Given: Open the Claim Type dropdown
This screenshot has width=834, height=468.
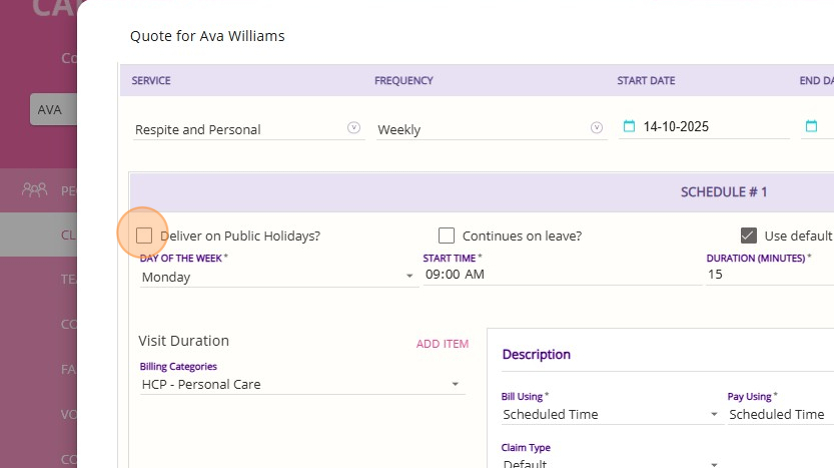Looking at the screenshot, I should [x=714, y=464].
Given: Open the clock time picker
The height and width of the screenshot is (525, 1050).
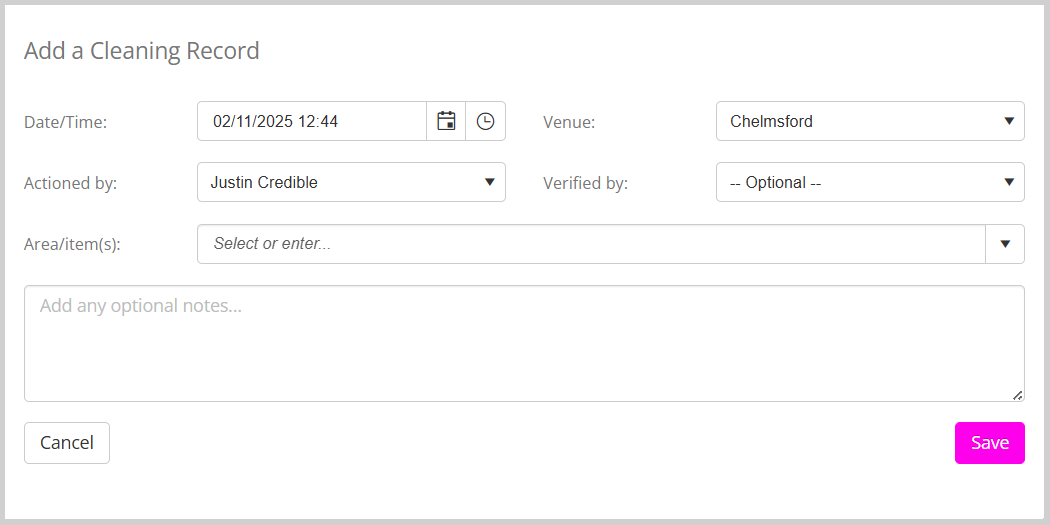Looking at the screenshot, I should point(485,121).
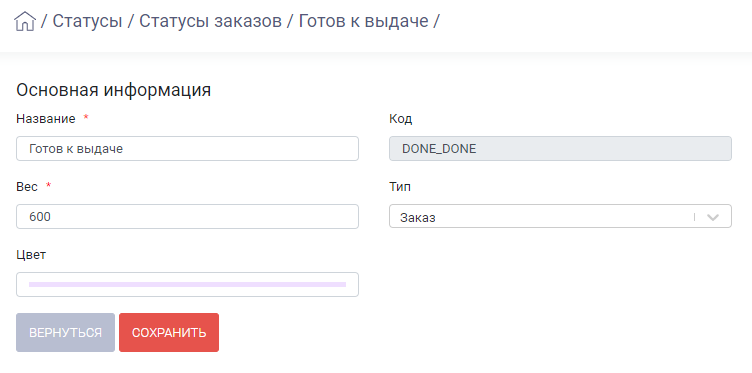Click the Код field label
This screenshot has width=752, height=373.
[x=400, y=119]
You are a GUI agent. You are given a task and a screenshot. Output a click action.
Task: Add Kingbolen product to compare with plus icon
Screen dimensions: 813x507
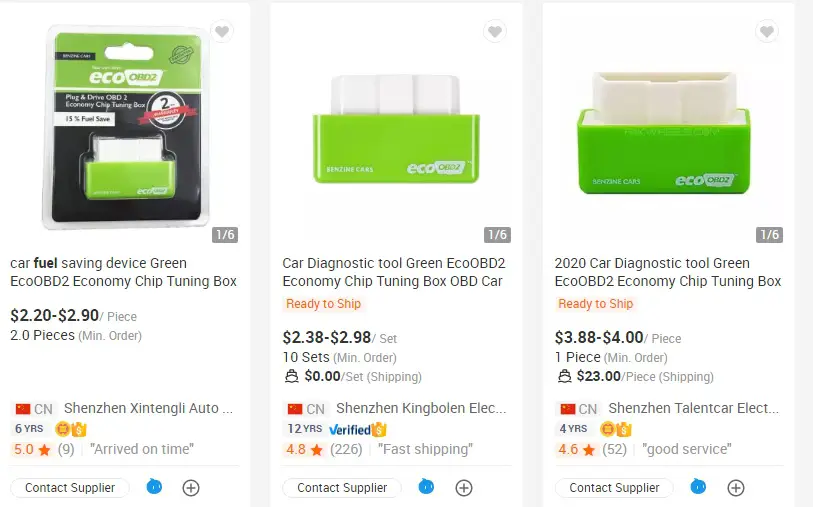tap(464, 488)
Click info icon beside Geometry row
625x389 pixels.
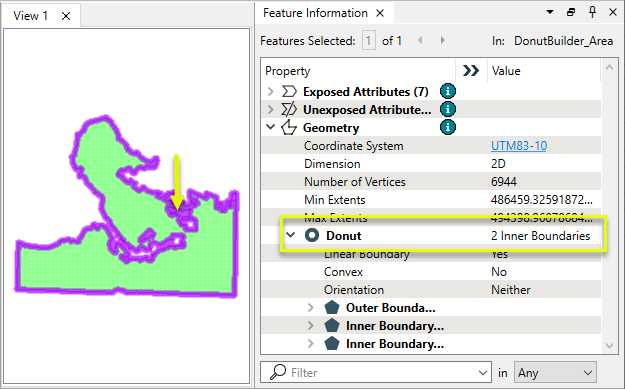point(448,127)
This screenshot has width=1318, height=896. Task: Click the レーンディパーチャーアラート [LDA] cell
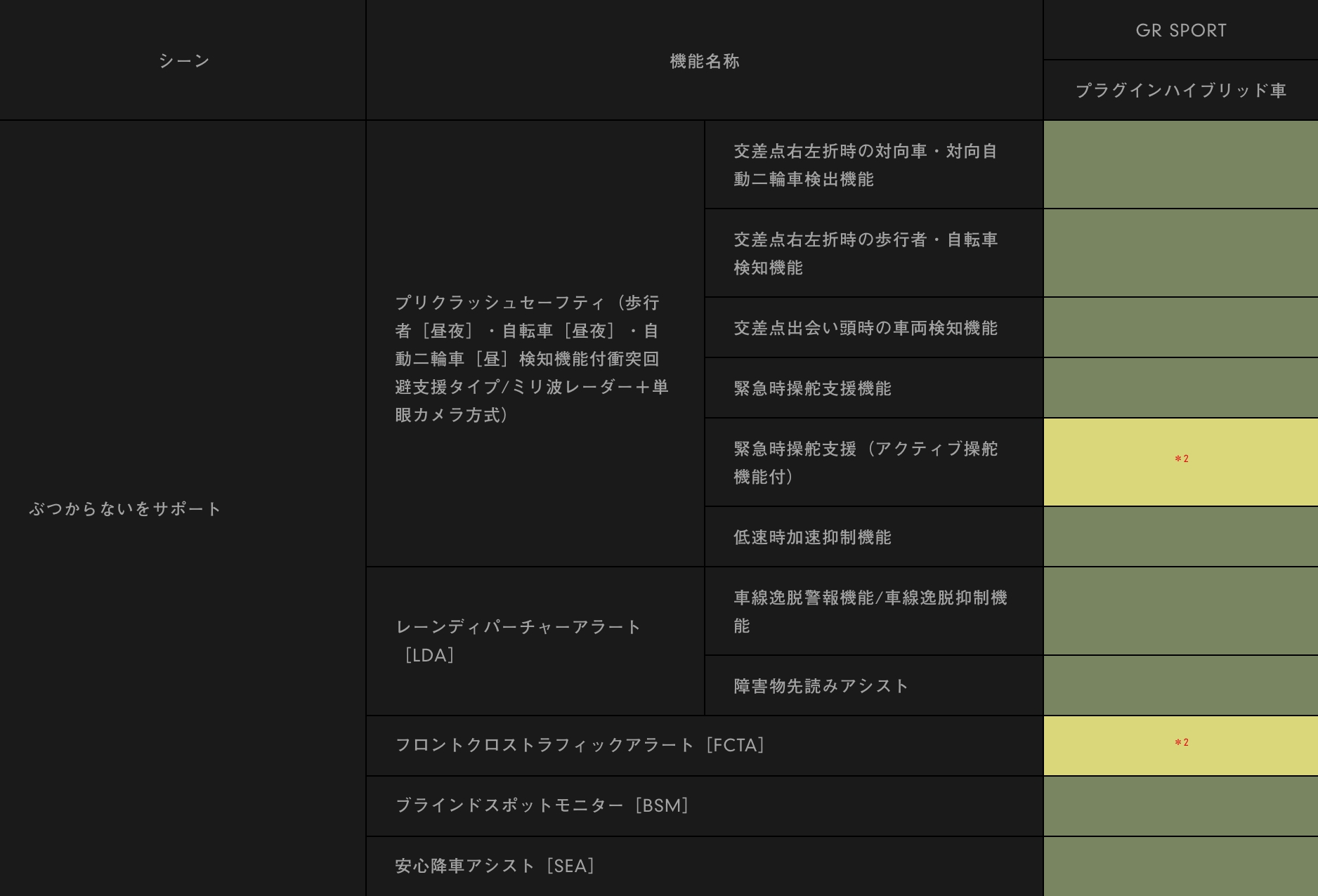[518, 641]
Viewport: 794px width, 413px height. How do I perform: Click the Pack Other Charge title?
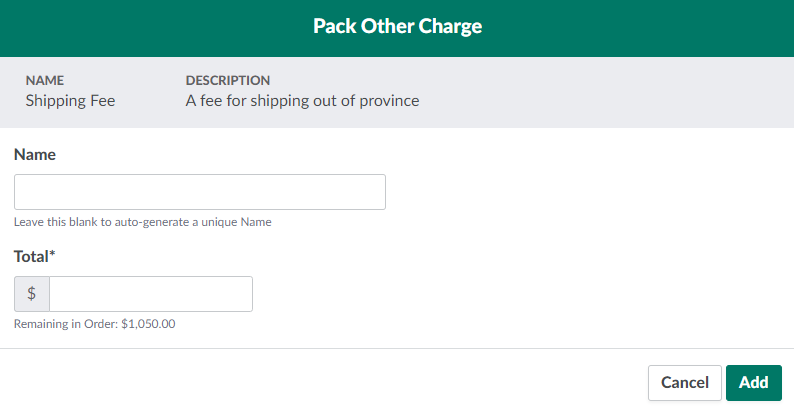pyautogui.click(x=397, y=27)
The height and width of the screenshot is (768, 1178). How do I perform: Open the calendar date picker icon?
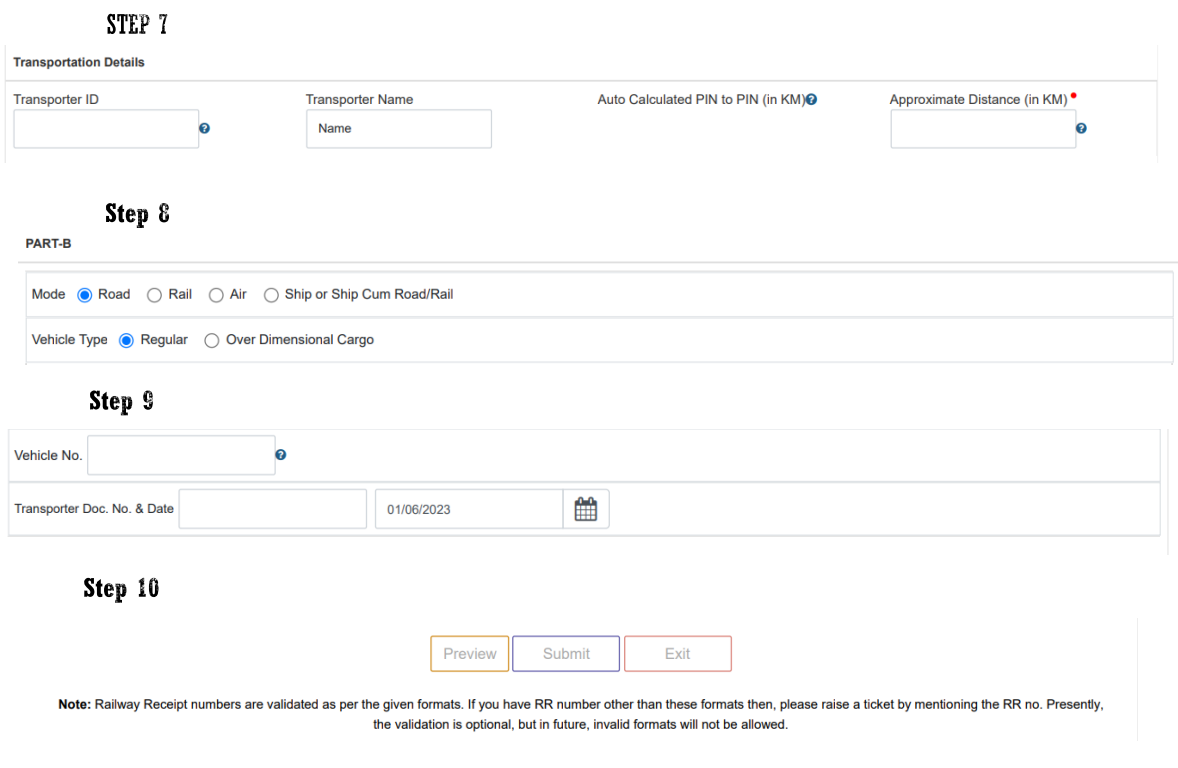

★ ★ ★

-- Prompt --
Search the preceding listing for "picker", then copy every line that holds it.

-- Reply --
Given: Open the clock time picker
The height and width of the screenshot is (768, 1178). How do I perform: Open the calendar date picker icon?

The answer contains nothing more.